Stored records

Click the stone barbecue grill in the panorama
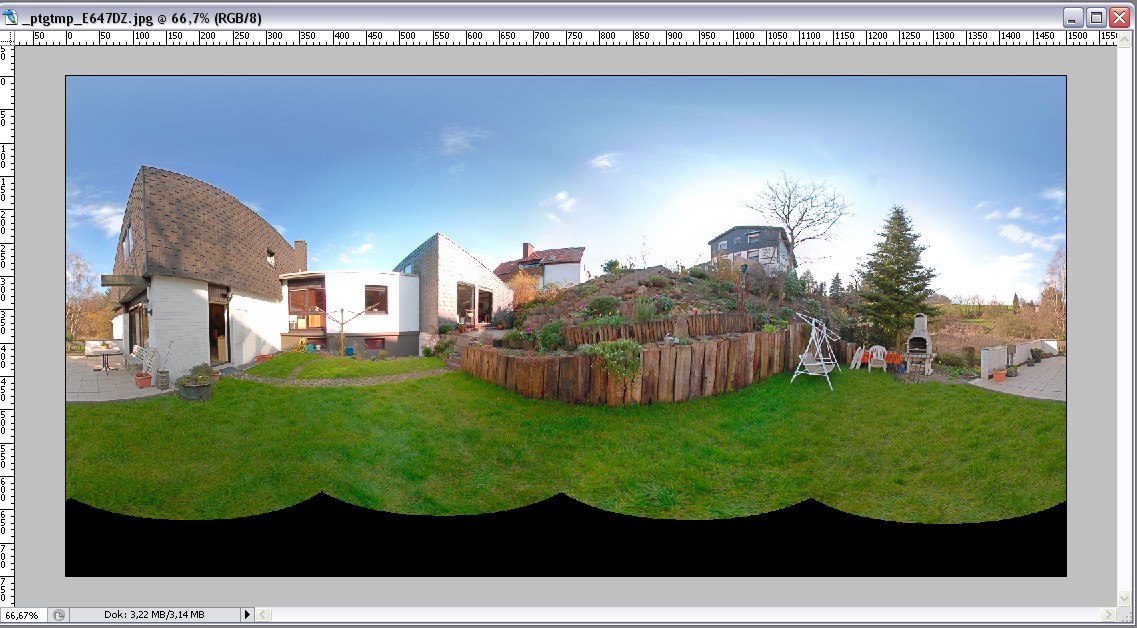Viewport: 1137px width, 628px height. pos(918,343)
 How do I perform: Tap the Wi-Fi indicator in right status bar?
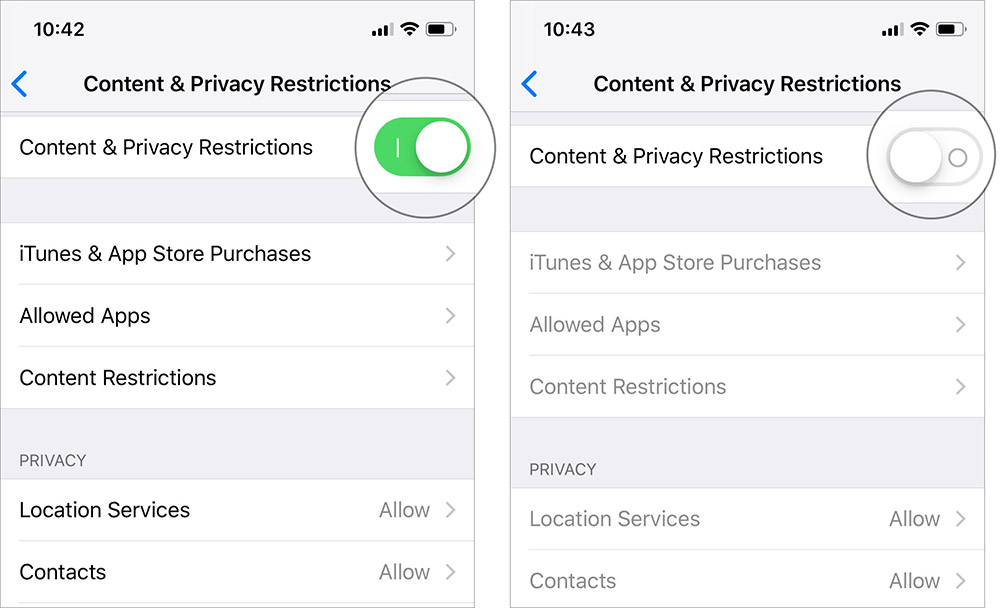(x=919, y=29)
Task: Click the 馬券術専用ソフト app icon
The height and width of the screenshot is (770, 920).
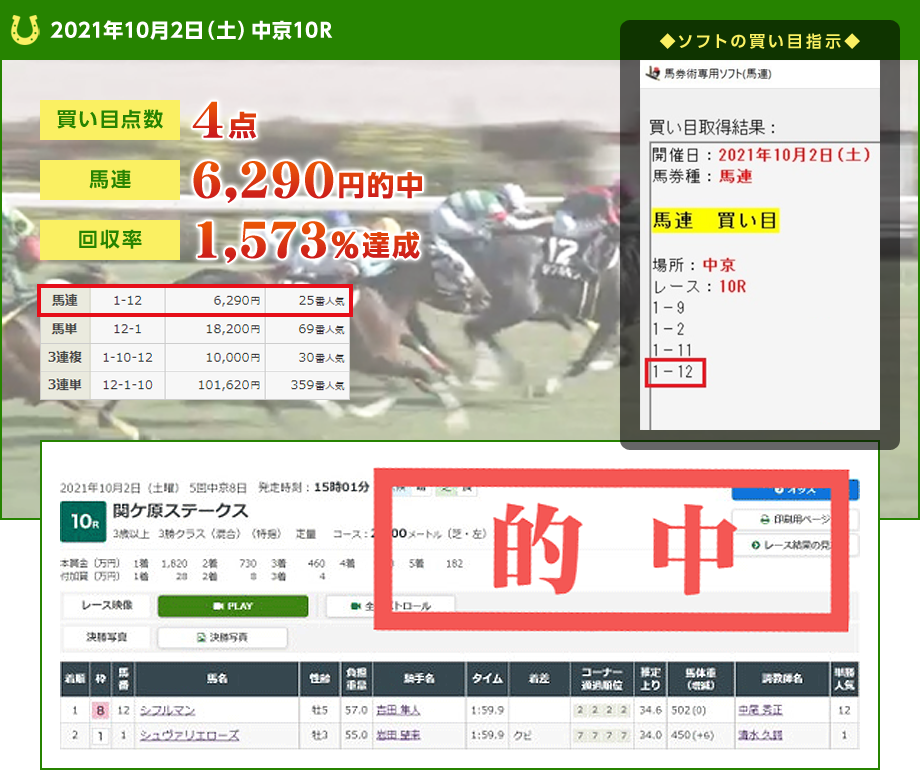Action: [x=653, y=73]

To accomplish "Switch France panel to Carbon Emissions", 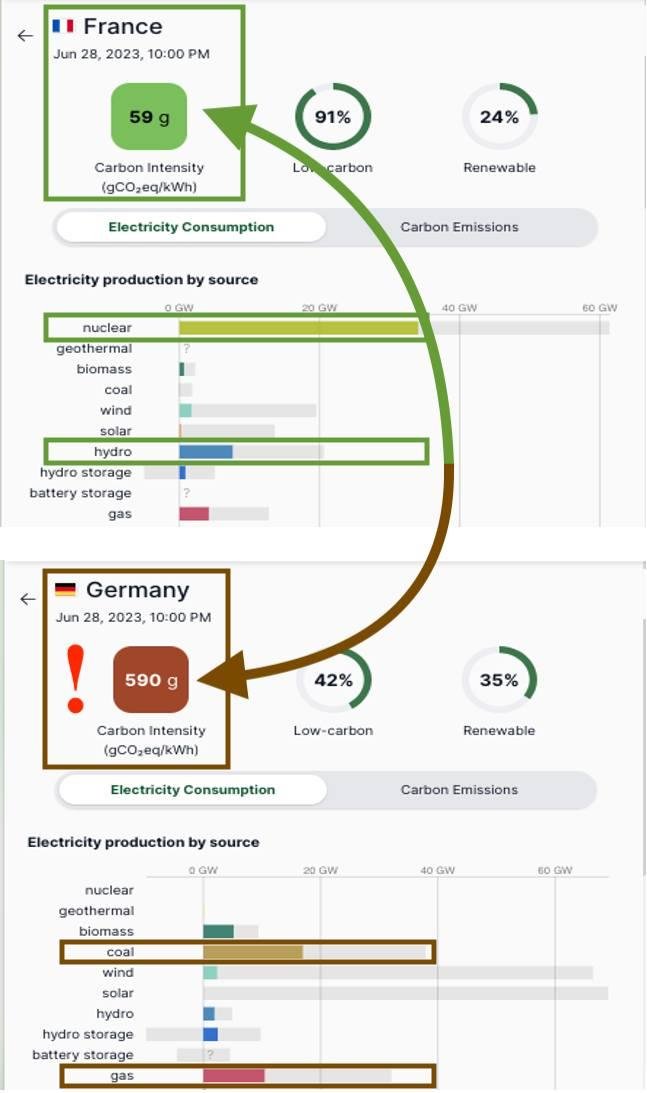I will 459,227.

:: What the task requires ::
All that should be returned is the run of lines from the start of the entries above to the line bearing "Task: Click the 馬券術専用ソフト app icon", each exact, with pictures omitted.

:: Exercise result ::
Click the stone barbecue grill in the panorama
Viewport: 1137px width, 628px height. pos(918,343)
 How do I perform: Tap the Wi-Fi indicator in right status bar?
(x=919, y=29)
Task: Click the 馬券術専用ソフト app icon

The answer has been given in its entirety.